Si on met au-dessus les exploits d’Hercule, certes on s’égare loin de la vérité. Quel mal nous feraient aujourd’hui le lion de Némée et le gouffre de sa gueule immense, l’horrible sanglier d’Érymanthe, ou enfin le taureau de Crète, et le fléau de Lerne, cette hydre hérissée d’un rempart de couleuvres au dard empoisonné ? Qu’aurions-nous à craindre de la triple poitrine du triple Géryon ? Et les chevaux de Diomède, soufflant le feu par les narines, (5, 30) près de la Thrace, sur les côtes Bistoniennes, au pied de l’Ismare, nous gêneraient-ils si fort, ainsi que les formidables griffes des oiseaux d’Arcadie, hôtes du Stymphale ? Et le farouche gardien qui veille sur les pommes d’or étincelantes des Hespérides, ce serpent au regard terrible, au corps énorme, dont les replis embrassent le tronc de l’arbre, serait-il capable de nuire, relégué sur les plages de l’Océan, au bord de ces tristes mers où nul Romain ne se hasarde, et que le barbare même n’ose affronter ?

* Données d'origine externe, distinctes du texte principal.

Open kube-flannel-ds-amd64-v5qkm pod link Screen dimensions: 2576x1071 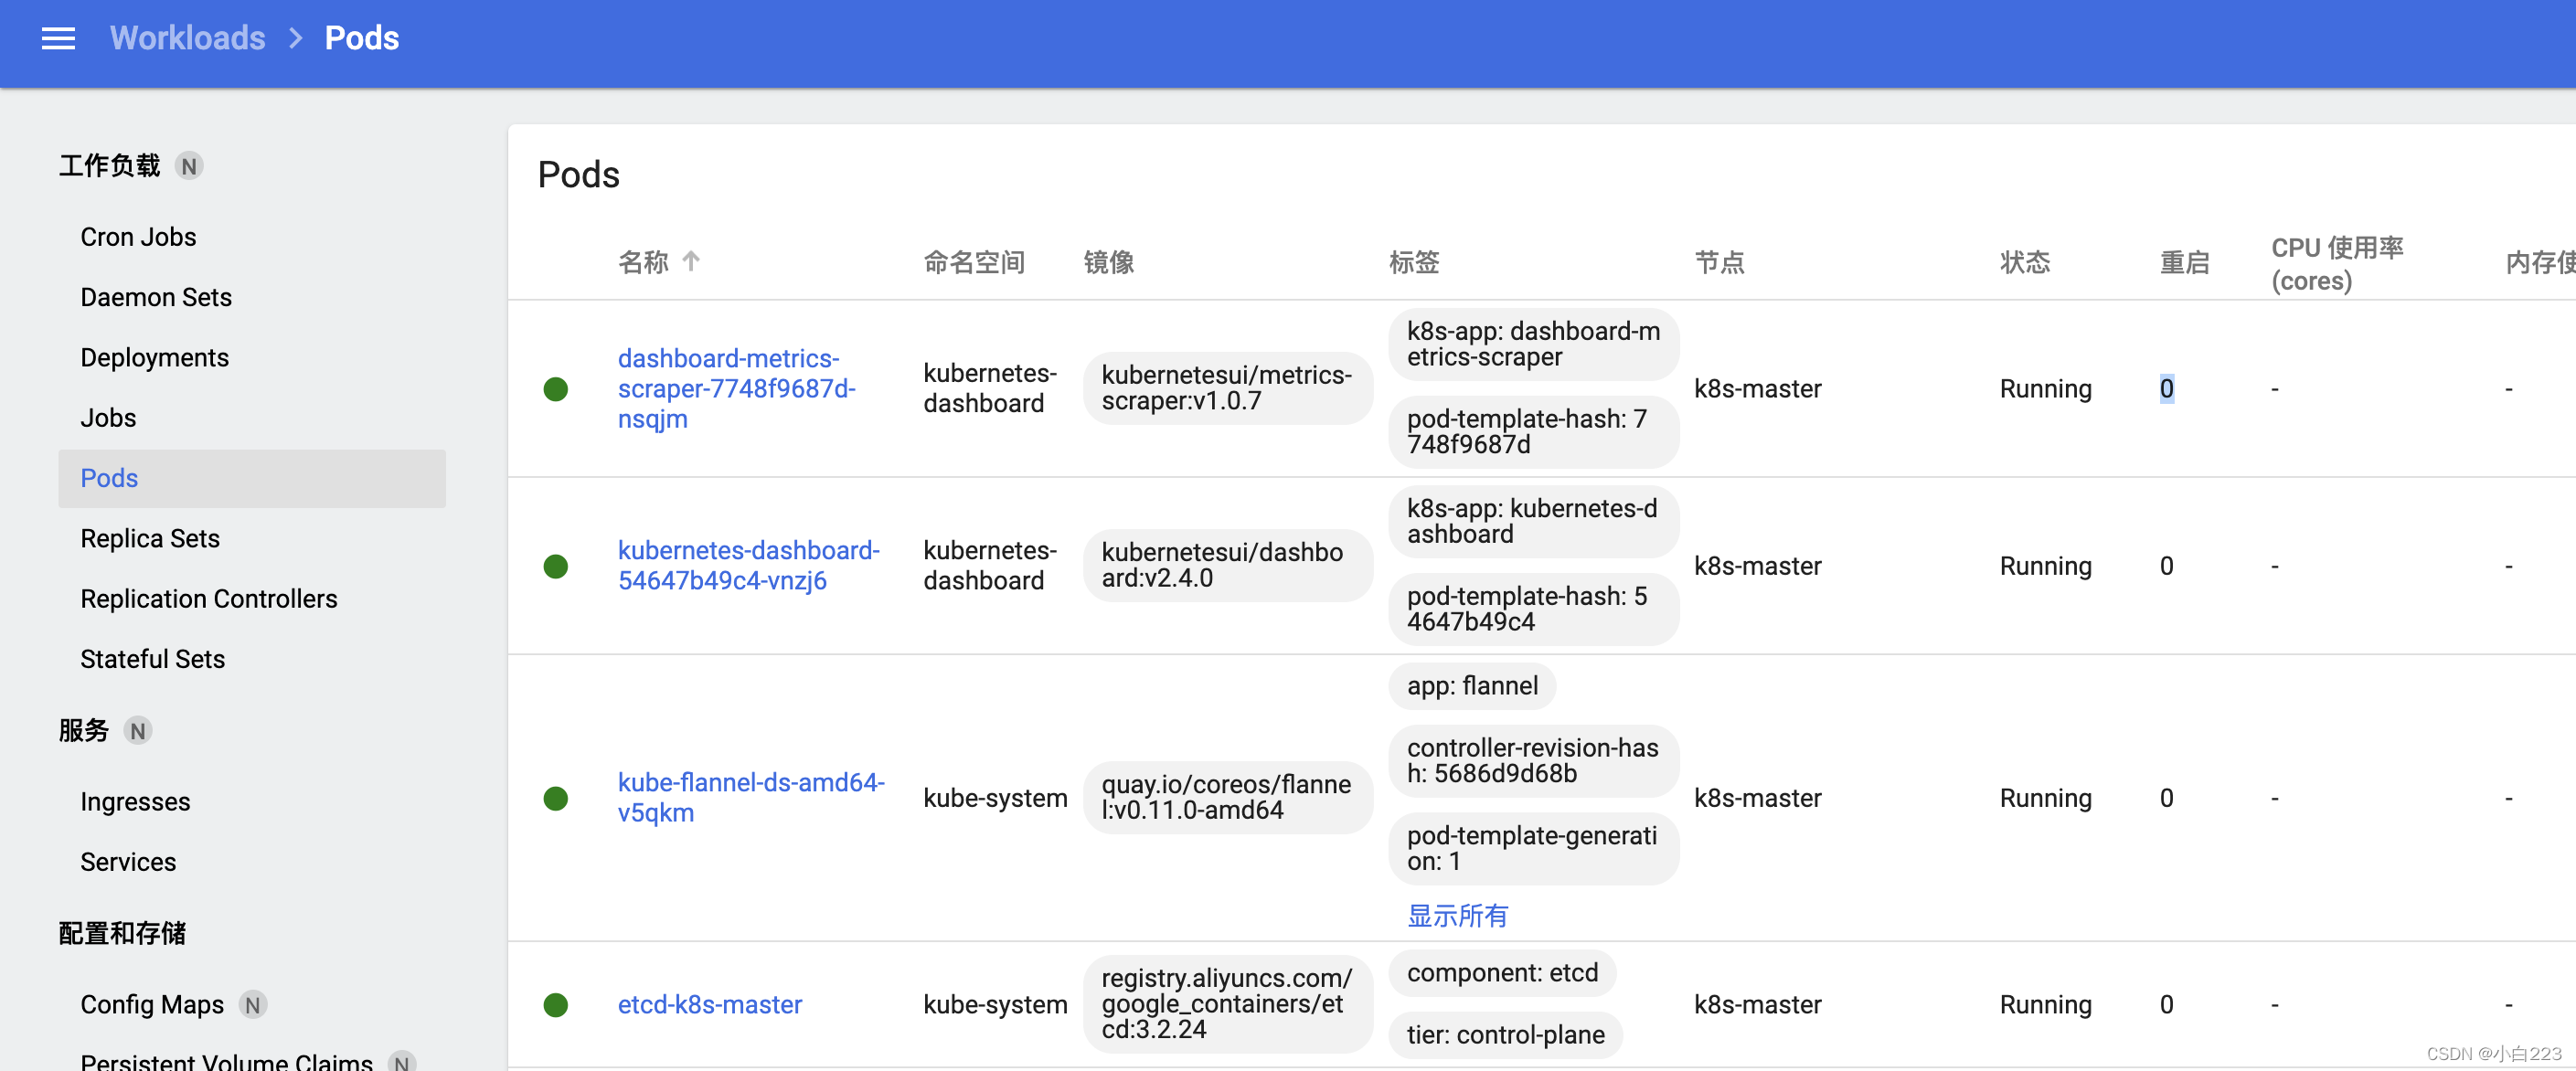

Tous les monstres semblables jadis étouffés, à défaut de vainqueur, existeraient encore ; que pourraient-ils nous faire ? (5, 40) Rien, que je sache. Car aujourd’hui même les bêtes sauvages pullulent à foison ici-bas ; elles agitent et peuplent de mille terreurs les bois, les hautes montagnes, les forêts profondes ; mais ces lieux, qui nous empêche de les éviter ?

Au contraire, si l’on n’a point un cœur pur, que de combats, que de périls il faut essuyer malgré soi ! Quels soucis rongeurs, quelles inquiétudes, quels déchirements cause la passion ! Que de craintes ! Et l’orgueil, la débauche, l’emportement, que de ravages ne font-ils pas, ainsi que le luxe, la paresse ?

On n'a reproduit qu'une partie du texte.